Yeah, looks like it's for function alignment padding. It's a pretty common thing...

pbsd · on Dec 1, 2014

You can do an unconditional jump every 1 or 2 cycles, depending on the chip, whereas no chip I know of can execute more than 4 nops per cycle. Therefore I would say the jump is probably marginally faster than 12 nops.

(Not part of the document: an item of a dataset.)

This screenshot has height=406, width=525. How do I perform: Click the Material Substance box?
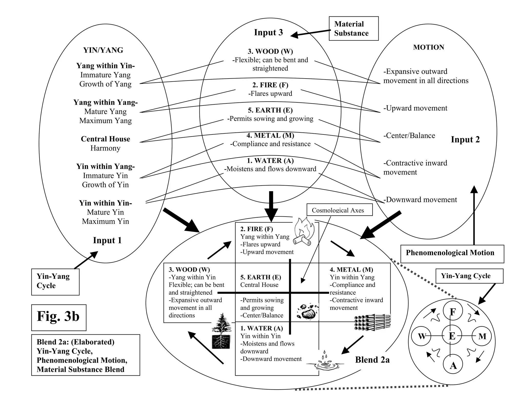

Smart toolchains will turn those 12 bytes into 2 multi-byte nops, e.g., a 9-byte one and a 3-byte one.

0x0 · on Dec 1, 2014

What does a 9byte NOP look like?

pkhuong · on Dec 1, 2014

https://github.com/sbcl/sbcl/blob/master/src/compiler/x86-64... has

0x66 0x0f 0x1f 0x84 0x00 0x00 0x00 0x00 0x00

That's a size override prefix, followed by the dedicated NOP instruction (0x0f 0x1f), and finally 6 bytes to encode an effective address with offset.

makomk · on Dec 2, 2014

Multi-byte nops have compatibility issues on some of the more obscure 32-bit x86 CPUs, unfortunately: https://sourceware.org/bugzilla/show_bug.cgi?id=13675

pkhuong · on Dec 2, 2014

Right… you have to check cpuid for the long nop feature. I believe 0x66 0x90 is compatible (but slow, I would expect) with older CPUs.

pbsd · on Dec 1, 2014

    nop word ptr [eax+eax+0] ; 66 0f 1f 84 00 00 00 00 00

danielweber · on Dec 2, 2014

Do JMPs invalidate caches? That was the story I was telling myself where 12 NOPs would be faster than JMPing; I don't know if it's true.

jlebar · on Dec 2, 2014

Loops can be implemented with JMPs, and it would be Very Bad if every iteration of a loop invalidated caches. (In fact, it would be Very Bad if just about anything common invalidated caches, given how important they are to modern CPU performance.)

pbsd · on Dec 2, 2014

I don't know what exactly you mean by that, but I'm going with no. Unconditional jumps do interact with the uops cache in recent Intel chips, but they do so by terminating the current uops cache line---which is generally desirable.

pkhuong · on Dec 1, 2014

Long nops would be marginally quicker.